» What to produce: Please continue the court passage on the conspiracy and murder verdicts, picking up after its last sentence.

» Text passage:
## start

Certainly, under the facts of this case as taken from the record of the second trial, which evidence was probably more compelling for conviction than that in the first trial inasmuch as the People's primary witness, Mona Yuhas, was available to testify, there is a reasonable possibility that a jury could have found defendant guilty of conspiracy and not guilty of murder. Under Penal Law, § 105.15, "a person is guilty of conspiracy in the first degree when, with intent that conduct constituting a class A felony be performed, he agrees with one or more persons to engage in or cause the performance of such conduct." A person cannot be convicted of conspiracy unless an overt act is alleged and proved to have been committed by one of the conspirators in furtherance of the conspiracy (Penal Law, § 105.20). Here, the jury in the first trial might have found sufficient evidence showing that defendant did agree with her co-conspirators to engage in or cause the murder of John Yuhas and that an overt act, separate and apart from those acts constituting the substantive crime of murder, was committed by one of the conspirators. 2 Therefore, it would have been reasonable for the jury to return a verdict of guilty on the conspiracy charge and not guilty on the murder charge and such verdicts being logically consistent under the instructions given, retrial on the conspiracy charge under CPL, § 310.70, would be proper.

## end

» Information supplied:
## start

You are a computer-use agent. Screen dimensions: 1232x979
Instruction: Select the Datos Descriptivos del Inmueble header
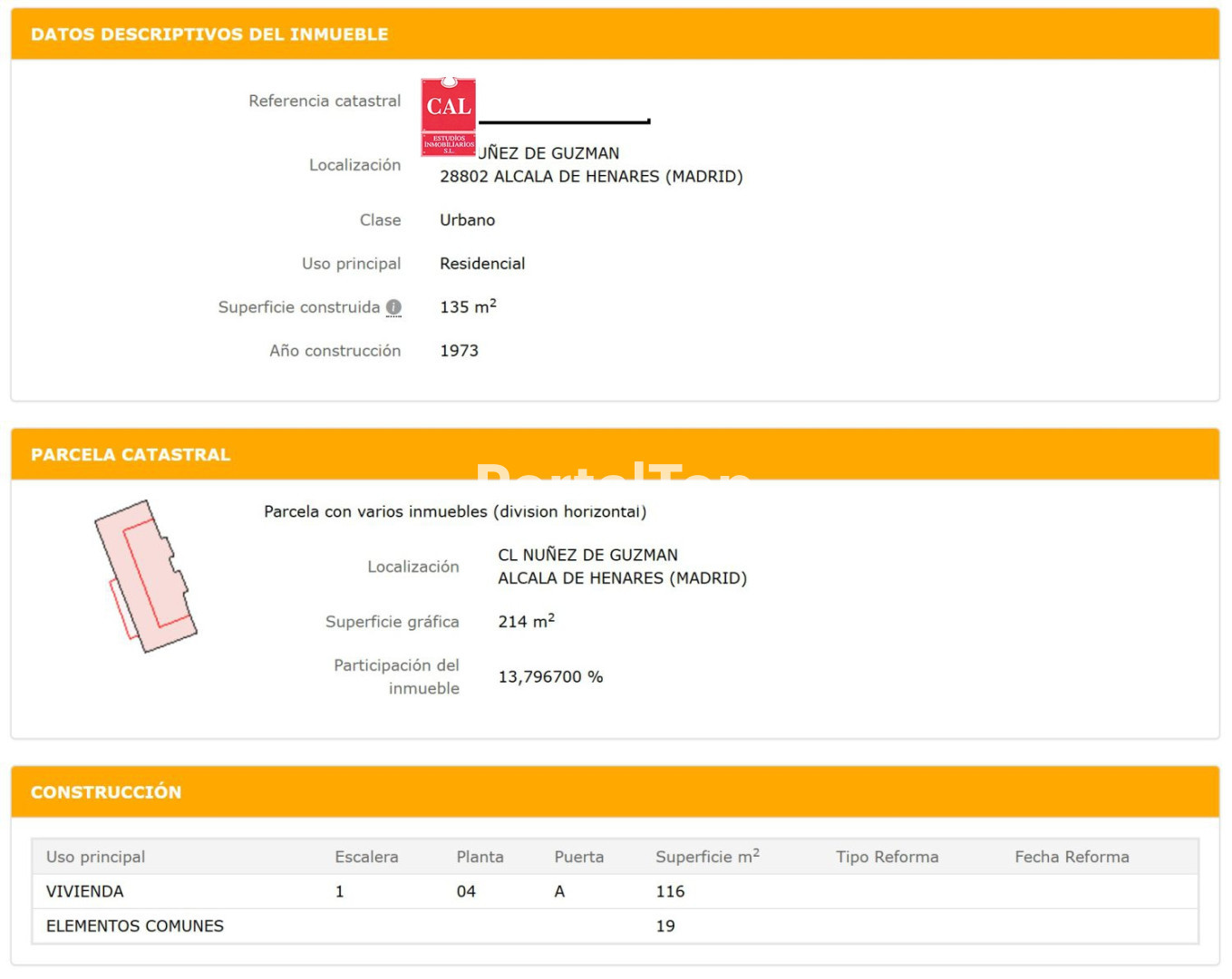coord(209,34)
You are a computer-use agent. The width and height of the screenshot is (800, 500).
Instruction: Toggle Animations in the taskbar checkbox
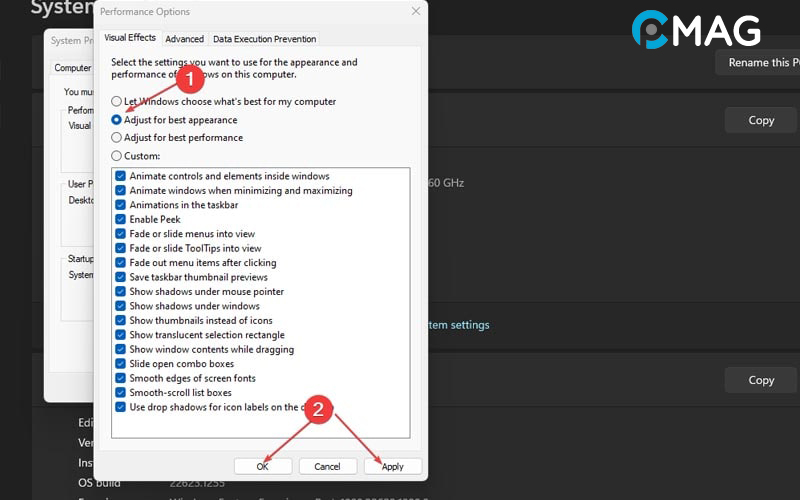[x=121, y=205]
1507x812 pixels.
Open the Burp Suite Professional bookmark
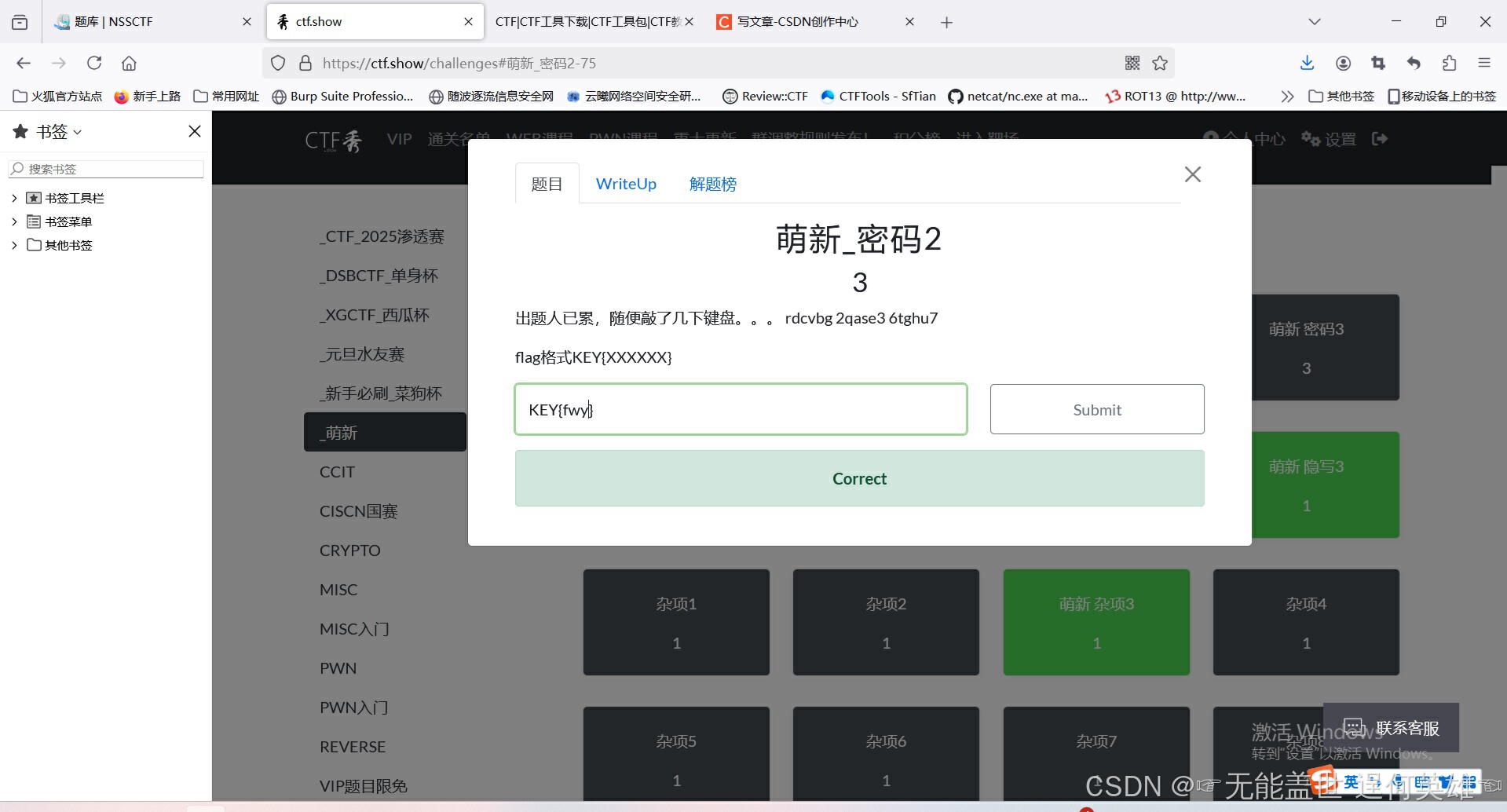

## end
## start

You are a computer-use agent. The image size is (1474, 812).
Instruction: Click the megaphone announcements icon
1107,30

## end

» Response:
In support of this determination is an application of the test to determine whether apparently contradictory verdicts in the same trial on two different counts of an indictment are merely inconsistent, and can stand, or are repugnant and cannot (People v. Speach, 49 A.D.2d 210, 213, 374 N.Y.S.2d 210, 213; People v. Bullis, 30 A.D.2d 470, 294 N.Y.S.2d 331). That test states that "(c)ontradictory verdicts are merely inconsistent (and can stand) if the counts upon which they are returned, although related to one another by the facts of the case, have different basic elements (Dunn v. United States, 284 U.S. 390, 52 S.Ct. 189, 76 L.Ed. 356). However, if the two counts have the same basic elements, and a...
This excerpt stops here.